Document extract —
━━━━
Anxiety isn’t a fringe issue anymore. It’s sitting in your congregation, flooding your DMs, and—if you’re honest—keeping you up at night too. Andy and Megan’s conversation on From Text To Testimony pulls back the curtain on what anxiety actually looks like in real ministry contexts, and why the old playbook isn’t enough.
Here’s what they unpacked, expanded for leaders doing ministry in digital spaces.
Your Brain Is Not Broken—But It Is Still Under Construction
One of the most disarming things you can tell someone spiraling with anxiety: the part of your brain responsible for decision-making and regulating fear isn’t fully developed until your mid-twenties. The frontal lobe is still wiring itself.
This matters pastorally. When a 19-year-old slides into your church’s Instagram DMs at 2 a.m. convinced their life is falling apart, they’re not being dramatic. Their brain is genuinely less equipped to regulate that fear response. Add a major life transition—college, a breakup, a new city—and anxiety doesn’t just show up. It moves in.
━━━━
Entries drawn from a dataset
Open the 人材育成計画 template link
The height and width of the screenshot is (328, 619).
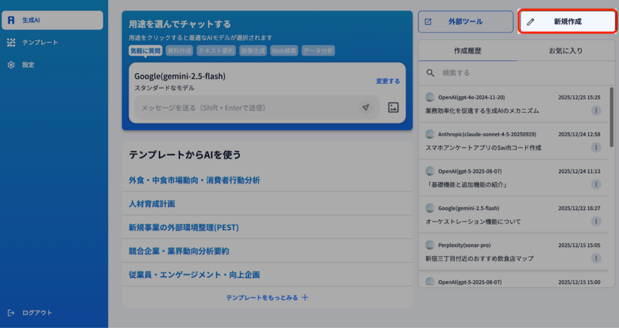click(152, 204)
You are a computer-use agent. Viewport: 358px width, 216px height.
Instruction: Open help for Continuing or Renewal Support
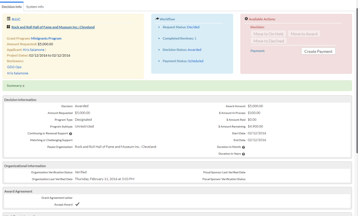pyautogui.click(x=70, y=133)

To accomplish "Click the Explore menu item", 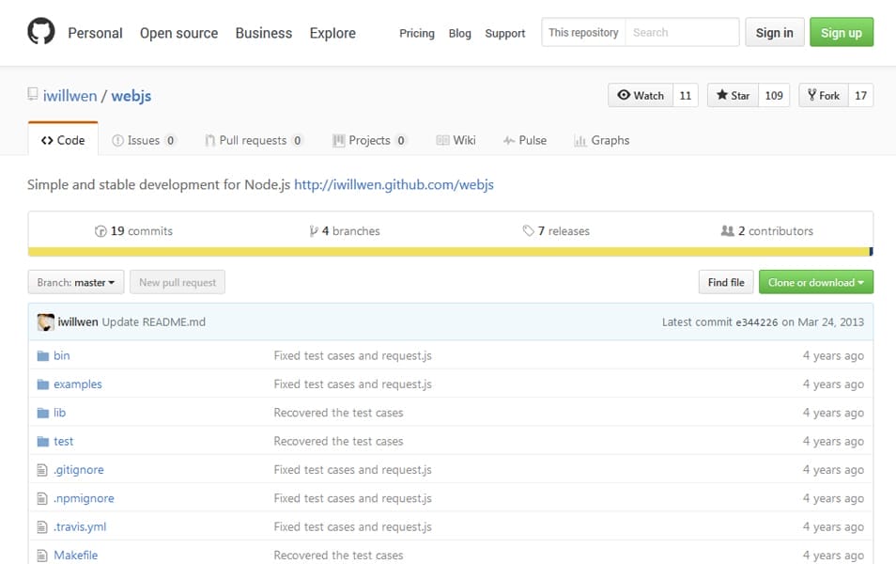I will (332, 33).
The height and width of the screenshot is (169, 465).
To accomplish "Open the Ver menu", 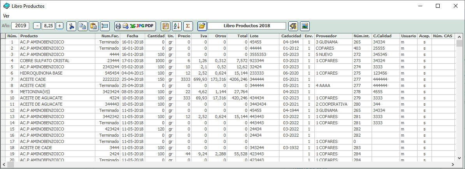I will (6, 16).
━━━━
What you need to do — Carry the article on anxiety in ministry forward from the point at which it stops. The entries have no connection to the article on anxiety in ministry.

Result —
Understanding the neuroscience doesn’t replace pastoral care. It deepens it.
Digital Ministry Responders Are Burning Out Quietly
Here’s something nobody talks about enough: the people answering messages on behalf of your church are absorbing anxiety all day long. Comment moderators, DM responders, online campus pastors—they’re holding other people’s fear, grief, and crisis without much of a container for their own.
Andy and Megan surface this reality directly. Digital ministry creates proximity to pain at scale. You can interact with hundreds of hurting people in a week. That’s not sustainable without intentional support structures.
If you lead a team of digital responders, build in debriefs. Create space for your people to say “that conversation wrecked me.” The shepherd also needs a shepherd.
AI as a Practice Ground (Not a Pastor)
One of the more innovative ideas from the conversation: using AI tools to role-play difficult pastoral conversations before they happen in real life.
Think about it. If one of your volunteers is terrified of saying the wrong thing to someone expressing suicidal ideation, they’re going to freeze or deflect. But if they’ve practiced that conversation ten times with an AI—hearing how it responds, adjusting their language, building muscle memory—they show up more grounded.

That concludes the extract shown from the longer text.